Saved entries
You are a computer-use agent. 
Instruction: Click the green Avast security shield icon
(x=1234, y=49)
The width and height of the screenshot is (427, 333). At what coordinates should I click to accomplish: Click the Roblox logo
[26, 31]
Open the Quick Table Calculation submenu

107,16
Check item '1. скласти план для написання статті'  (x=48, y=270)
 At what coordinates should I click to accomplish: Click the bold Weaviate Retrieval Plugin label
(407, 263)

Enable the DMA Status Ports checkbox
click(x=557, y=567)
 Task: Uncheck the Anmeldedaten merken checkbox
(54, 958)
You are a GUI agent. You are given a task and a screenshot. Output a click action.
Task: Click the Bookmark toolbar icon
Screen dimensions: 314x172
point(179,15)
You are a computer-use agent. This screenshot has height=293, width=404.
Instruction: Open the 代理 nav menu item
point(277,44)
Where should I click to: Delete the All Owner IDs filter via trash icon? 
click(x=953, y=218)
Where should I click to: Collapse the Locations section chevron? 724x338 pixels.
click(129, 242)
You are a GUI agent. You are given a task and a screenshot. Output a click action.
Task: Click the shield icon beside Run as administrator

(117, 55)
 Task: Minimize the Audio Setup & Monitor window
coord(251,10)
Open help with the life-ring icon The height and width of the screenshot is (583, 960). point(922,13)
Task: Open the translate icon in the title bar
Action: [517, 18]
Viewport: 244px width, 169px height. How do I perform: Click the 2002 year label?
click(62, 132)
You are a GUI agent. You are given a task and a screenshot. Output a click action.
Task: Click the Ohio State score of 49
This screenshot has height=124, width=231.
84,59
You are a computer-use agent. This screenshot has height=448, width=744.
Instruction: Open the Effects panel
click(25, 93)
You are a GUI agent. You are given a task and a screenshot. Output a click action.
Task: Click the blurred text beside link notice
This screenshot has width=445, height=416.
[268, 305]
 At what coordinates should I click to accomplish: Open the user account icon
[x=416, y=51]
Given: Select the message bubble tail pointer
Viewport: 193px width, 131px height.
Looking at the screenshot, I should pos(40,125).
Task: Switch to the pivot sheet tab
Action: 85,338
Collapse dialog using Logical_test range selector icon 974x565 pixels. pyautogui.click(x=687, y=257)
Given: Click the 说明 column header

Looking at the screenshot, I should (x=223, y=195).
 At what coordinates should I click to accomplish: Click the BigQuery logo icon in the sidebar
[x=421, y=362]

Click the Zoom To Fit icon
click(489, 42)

**PROBLEM TO SOLVE**
Each record must be transcribed exactly, with nothing left out.

**ANSWER**
You are a computer-use agent. 
Instruction: Click the green Avast security shield icon
(x=1234, y=49)
The width and height of the screenshot is (427, 333). At what coordinates should I click to accomplish: Click the Roblox logo
[26, 31]
Open the Quick Table Calculation submenu

107,16
Check item '1. скласти план для написання статті'  (x=48, y=270)
 At what coordinates should I click to accomplish: Click the bold Weaviate Retrieval Plugin label
(407, 263)

Enable the DMA Status Ports checkbox
click(x=557, y=567)
 Task: Uncheck the Anmeldedaten merken checkbox
(54, 958)
You are a GUI agent. You are given a task and a screenshot. Output a click action.
Task: Click the Bookmark toolbar icon
Screen dimensions: 314x172
point(179,15)
You are a computer-use agent. This screenshot has height=293, width=404.
Instruction: Open the 代理 nav menu item
point(277,44)
Where should I click to: Delete the All Owner IDs filter via trash icon? 
click(x=953, y=218)
Where should I click to: Collapse the Locations section chevron? 724x338 pixels.
click(129, 242)
You are a GUI agent. You are given a task and a screenshot. Output a click action.
Task: Click the shield icon beside Run as administrator

(117, 55)
 Task: Minimize the Audio Setup & Monitor window
coord(251,10)
Open help with the life-ring icon The height and width of the screenshot is (583, 960). point(922,13)
Task: Open the translate icon in the title bar
Action: [517, 18]
Viewport: 244px width, 169px height. How do I perform: Click the 2002 year label?
click(62, 132)
You are a GUI agent. You are given a task and a screenshot. Output a click action.
Task: Click the Ohio State score of 49
This screenshot has height=124, width=231.
84,59
You are a computer-use agent. This screenshot has height=448, width=744.
Instruction: Open the Effects panel
click(25, 93)
You are a GUI agent. You are given a task and a screenshot. Output a click action.
Task: Click the blurred text beside link notice
This screenshot has width=445, height=416.
[268, 305]
 At what coordinates should I click to accomplish: Open the user account icon
[x=416, y=51]
Given: Select the message bubble tail pointer
Viewport: 193px width, 131px height.
Looking at the screenshot, I should pos(40,125).
Task: Switch to the pivot sheet tab
Action: 85,338
Collapse dialog using Logical_test range selector icon 974x565 pixels. pyautogui.click(x=687, y=257)
Given: Click the 说明 column header

Looking at the screenshot, I should (x=223, y=195).
 At what coordinates should I click to accomplish: Click the BigQuery logo icon in the sidebar
[x=421, y=362]

Click the Zoom To Fit icon
click(489, 42)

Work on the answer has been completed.